# Family with sequence similarity 114 member A1 orchestrates immune evasion in triple-negative breast cancer

**Authors:** Wenhao Zhang, Yanzhi Gai, Mengxue Qiao, Michelle Rowicki, Yong Wei, Xiang Hang, Zhengkai Wei, He Yang, Xifu Ye, Hang Ju, Yi Lu, Yibin Kang, Minhong Shen

PMC · DOI: 10.1038/s41392-025-02472-9 · Signal Transduction and Targeted Therapy · 2025-11-18

## TL;DR

This study identifies FAM114A1 as a key protein that helps triple-negative breast cancer evade the immune system and resist treatment, offering a new target for improving therapy.

## Contribution

The study reveals FAM114A1 as a novel driver of immune evasion and resistance to immunotherapy in triple-negative breast cancer.

## Key findings

- FAM114A1 disrupts the p85α/p110α complex and activates the PI3K/AKT pathway to promote immune evasion.
- FAM114A1 prevents E2F4 condensate formation, enhancing MTDH transcription and suppressing tumor antigen presentation.
- Targeting FAM114A1 improves anti-PD-1 therapy effectiveness in mouse models and predicts ICB response in patients.

DATA FOR REVIEW -

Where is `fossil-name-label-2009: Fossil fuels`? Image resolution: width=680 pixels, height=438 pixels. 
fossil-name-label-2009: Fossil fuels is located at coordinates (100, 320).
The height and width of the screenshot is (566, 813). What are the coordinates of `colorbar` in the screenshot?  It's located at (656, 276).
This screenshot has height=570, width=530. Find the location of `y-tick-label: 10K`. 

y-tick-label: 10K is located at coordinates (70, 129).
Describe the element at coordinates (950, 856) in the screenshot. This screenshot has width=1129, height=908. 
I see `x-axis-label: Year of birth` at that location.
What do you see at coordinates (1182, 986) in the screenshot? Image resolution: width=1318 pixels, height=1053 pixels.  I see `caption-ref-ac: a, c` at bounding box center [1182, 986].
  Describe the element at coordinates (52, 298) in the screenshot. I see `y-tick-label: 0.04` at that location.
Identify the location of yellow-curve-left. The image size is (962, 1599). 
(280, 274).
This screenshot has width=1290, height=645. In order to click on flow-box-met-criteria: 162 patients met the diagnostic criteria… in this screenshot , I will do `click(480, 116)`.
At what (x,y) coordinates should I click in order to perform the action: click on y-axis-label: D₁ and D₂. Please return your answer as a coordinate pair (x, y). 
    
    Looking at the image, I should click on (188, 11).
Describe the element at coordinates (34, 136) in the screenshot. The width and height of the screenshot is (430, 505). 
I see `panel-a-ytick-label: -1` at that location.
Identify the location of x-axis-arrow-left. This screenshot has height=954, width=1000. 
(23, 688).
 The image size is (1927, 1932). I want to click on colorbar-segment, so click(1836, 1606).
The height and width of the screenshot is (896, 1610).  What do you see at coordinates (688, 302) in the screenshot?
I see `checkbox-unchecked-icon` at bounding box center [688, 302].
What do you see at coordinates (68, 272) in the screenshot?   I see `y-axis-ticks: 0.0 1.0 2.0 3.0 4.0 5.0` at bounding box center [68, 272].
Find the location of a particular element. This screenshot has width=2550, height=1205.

EXERCISE REQUIREMENTS -
**a.** Copy the passage of the FAM114A1 study summary that starts with "# Family with" and goes on through "for improving therapy.".
**b.** Carry on the FAM114A1 study summary from its last line.
The items after the FAM114A1 study summary are separate material, unrelated to it.

ANSWERS FOR THE EXERCISE -
**a.**
# Family with sequence similarity 114 member A1 orchestrates immune evasion in triple-negative breast cancer

**Authors:** Wenhao Zhang, Yanzhi Gai, Mengxue Qiao, Michelle Rowicki, Yong Wei, Xiang Hang, Zhengkai Wei, He Yang, Xifu Ye, Hang Ju, Yi Lu, Yibin Kang, Minhong Shen

PMC · DOI: 10.1038/s41392-025-02472-9 · Signal Transduction and Targeted Therapy · 2025-11-18

## TL;DR

This study identifies FAM114A1 as a key protein that helps triple-negative breast cancer evade the immune system and resist treatment, offering a new target for improving therapy.

**b.**
## Abstract

Immune checkpoint blockade (ICB) therapy, which has revolutionized cancer treatment, has been approved for the treatment of triple-negative breast cancer (TNBC). Unfortunately, most patients with TNBC are either not eligible for treatment or exhibit resistance, resulting in limited overall survival benefits. There is an urgent need to elucidate the mechanisms of resistance and enhance therapeutic efficacy. Here, via CRISPR activation (CRISPRa) screening, we identified family with sequence similarity 114 member A1 (FAM114A1) as a key mediator of immune evasion and ICB resistance in TNBC. Mechanistically, FAM114A1 binds p85α to disrupt the p85α/p110α protein complex, thus activating the PI3K/AKT pathway and simultaneously preventing condensate formation of E2F Transcription Factor 4 (E2F4) to promote E2F4-driven Metadherin (MTDH) transcription. Upregulation of these FAM114A1-mediated pathways suppresses tumor antigen presentation and consequently attenuates antitumor immunity in TNBC. Moreover, targeting FAM114A1 improves the therapeutic effectiveness of anti-PD-1 therapy in mouse models, and a FAM114A1-based signature shows strong predictive performance for identifying patients with TNBC who may benefit from ICB. Collectively, our findings not only reveal that FAM114A1 is an immune evasion driver but also highlight it as a promising biomarker and therapeutic target. Our study provides new insights into TNBC immune evasion and outlines a potential avenue to improve the effectiveness of ICB.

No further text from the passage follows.